To anyone out shopping in the last week, I am sure these invaluable expressions will now have been supplemented by a new one: Leltár miatt zárva. The last word, at least, will already be familiar. The sign so optimistically placed in the unquestioning expectance of your total understanding, means: Closed for Stocktaking. The number of days given over to this activity in Hungary (regularly four or five whole working days) is an indication of its importance relative to that of selling that stock, and thereby doing something to mitigate the effects of the difficult financial climate!

In the struggling Aréna Pláza shopping mall, a huge branch of Marks and Spencer’s stood with its metal shutters down last weekend, the self-important sign signalling that – unlike neighbouring premises – this was shut for a good reason, and not because they are going out of business.

Foreigners may be forgiven for having thus far been unaware of this mysterious activity. Such stocktaking as is required in western Europe is now for the most part done electronically. My own parents, who ran a small shop in England when I was growing up (before computers or bar codes), completed their annual stock take on paper, between closing the shop doors on a Saturday afternoon and re-opening on Monday morning – as I am sure all shopkeepers did. The concept of inconveniencing one’s customers whilst concurrently losing takings, would have been unthinkable.
Alas, not so in Hungary. That this was common practice under communism is hardly surprising – shops existed as much (or more) to provide employment as to sell things. But that was twenty years ago….

Equally frustrating, though with just an outside chance of genuineness, is the sign you may see at any time of year: Műszaki okok miatt zárva. (You will now be familiar with the final two words.) The sign means, Closed for Technical Reasons. You may indulge your imagination here as to precisely what these ‘technical reasons’ might be – especially when neighbouring premises seem to have electricity, and there is neither fire nor flood in the vicinity.

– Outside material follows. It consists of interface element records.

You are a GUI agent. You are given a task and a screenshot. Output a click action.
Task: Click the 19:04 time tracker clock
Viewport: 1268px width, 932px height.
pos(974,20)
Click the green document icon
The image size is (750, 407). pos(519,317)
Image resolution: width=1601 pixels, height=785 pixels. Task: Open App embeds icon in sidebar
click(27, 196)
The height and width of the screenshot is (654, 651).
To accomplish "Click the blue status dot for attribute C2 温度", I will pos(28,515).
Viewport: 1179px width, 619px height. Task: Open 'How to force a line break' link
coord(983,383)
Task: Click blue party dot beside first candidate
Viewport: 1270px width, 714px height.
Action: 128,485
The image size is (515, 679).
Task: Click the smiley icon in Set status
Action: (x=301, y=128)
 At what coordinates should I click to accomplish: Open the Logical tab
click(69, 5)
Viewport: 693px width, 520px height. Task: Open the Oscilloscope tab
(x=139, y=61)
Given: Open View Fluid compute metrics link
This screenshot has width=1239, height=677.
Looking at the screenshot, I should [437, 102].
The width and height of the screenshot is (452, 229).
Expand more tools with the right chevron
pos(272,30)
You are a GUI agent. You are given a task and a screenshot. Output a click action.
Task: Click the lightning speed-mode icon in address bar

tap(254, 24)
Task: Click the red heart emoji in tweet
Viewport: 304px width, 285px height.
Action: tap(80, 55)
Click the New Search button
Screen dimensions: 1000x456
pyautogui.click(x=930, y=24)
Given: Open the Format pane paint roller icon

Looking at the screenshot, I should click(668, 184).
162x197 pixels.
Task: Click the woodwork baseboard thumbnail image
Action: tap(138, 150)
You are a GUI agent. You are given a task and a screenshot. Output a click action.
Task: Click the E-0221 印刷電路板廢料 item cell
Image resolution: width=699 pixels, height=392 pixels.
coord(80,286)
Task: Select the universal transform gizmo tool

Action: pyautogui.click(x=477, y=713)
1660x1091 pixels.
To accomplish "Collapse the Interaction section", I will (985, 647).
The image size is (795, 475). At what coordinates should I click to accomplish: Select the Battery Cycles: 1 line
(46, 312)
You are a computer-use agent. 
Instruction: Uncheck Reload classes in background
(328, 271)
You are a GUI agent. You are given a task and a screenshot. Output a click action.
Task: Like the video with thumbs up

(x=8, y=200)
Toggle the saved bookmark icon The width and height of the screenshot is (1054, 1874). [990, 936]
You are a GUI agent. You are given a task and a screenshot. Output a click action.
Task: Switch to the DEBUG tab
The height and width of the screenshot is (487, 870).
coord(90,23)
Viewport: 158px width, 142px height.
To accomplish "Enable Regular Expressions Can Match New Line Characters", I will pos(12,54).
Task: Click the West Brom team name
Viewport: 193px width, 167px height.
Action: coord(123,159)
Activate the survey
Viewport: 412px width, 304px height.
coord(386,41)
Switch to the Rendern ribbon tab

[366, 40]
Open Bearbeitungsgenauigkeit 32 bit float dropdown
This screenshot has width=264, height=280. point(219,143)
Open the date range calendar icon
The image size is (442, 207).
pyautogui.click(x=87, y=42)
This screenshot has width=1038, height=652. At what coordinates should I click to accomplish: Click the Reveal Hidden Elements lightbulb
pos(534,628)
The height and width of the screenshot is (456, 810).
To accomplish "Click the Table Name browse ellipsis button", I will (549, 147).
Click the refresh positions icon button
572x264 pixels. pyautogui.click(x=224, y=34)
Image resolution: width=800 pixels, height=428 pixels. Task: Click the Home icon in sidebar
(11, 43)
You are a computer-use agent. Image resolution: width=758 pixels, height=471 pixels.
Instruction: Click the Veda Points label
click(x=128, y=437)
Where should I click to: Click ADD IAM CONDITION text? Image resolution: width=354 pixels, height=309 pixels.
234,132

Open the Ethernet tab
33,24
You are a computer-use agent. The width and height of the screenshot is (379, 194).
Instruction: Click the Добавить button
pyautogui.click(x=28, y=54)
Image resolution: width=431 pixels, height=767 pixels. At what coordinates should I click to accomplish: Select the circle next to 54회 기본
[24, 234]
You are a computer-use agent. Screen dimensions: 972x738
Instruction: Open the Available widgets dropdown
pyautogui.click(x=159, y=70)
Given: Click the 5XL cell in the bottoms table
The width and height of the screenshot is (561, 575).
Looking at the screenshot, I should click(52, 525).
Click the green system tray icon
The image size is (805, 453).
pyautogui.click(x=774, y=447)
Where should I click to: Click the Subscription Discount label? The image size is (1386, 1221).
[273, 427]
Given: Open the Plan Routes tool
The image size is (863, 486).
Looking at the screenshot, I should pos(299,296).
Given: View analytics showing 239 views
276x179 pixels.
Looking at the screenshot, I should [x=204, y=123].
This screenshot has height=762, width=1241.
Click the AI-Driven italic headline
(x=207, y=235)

My favourite sign, though, was that which I saw some years ago on the closed door of a small shop in Zsámbék at approximately 11 a.m. one morning. Utterly refreshing in its honesty, it could only make me laugh. It stated quite simply: Gone for Breakfast. If I’m not back by noon, then for lunch, too !

1 comment:

  1. In my experience, "Műszaki okok miatt zárva" frequently means "we are going out of business".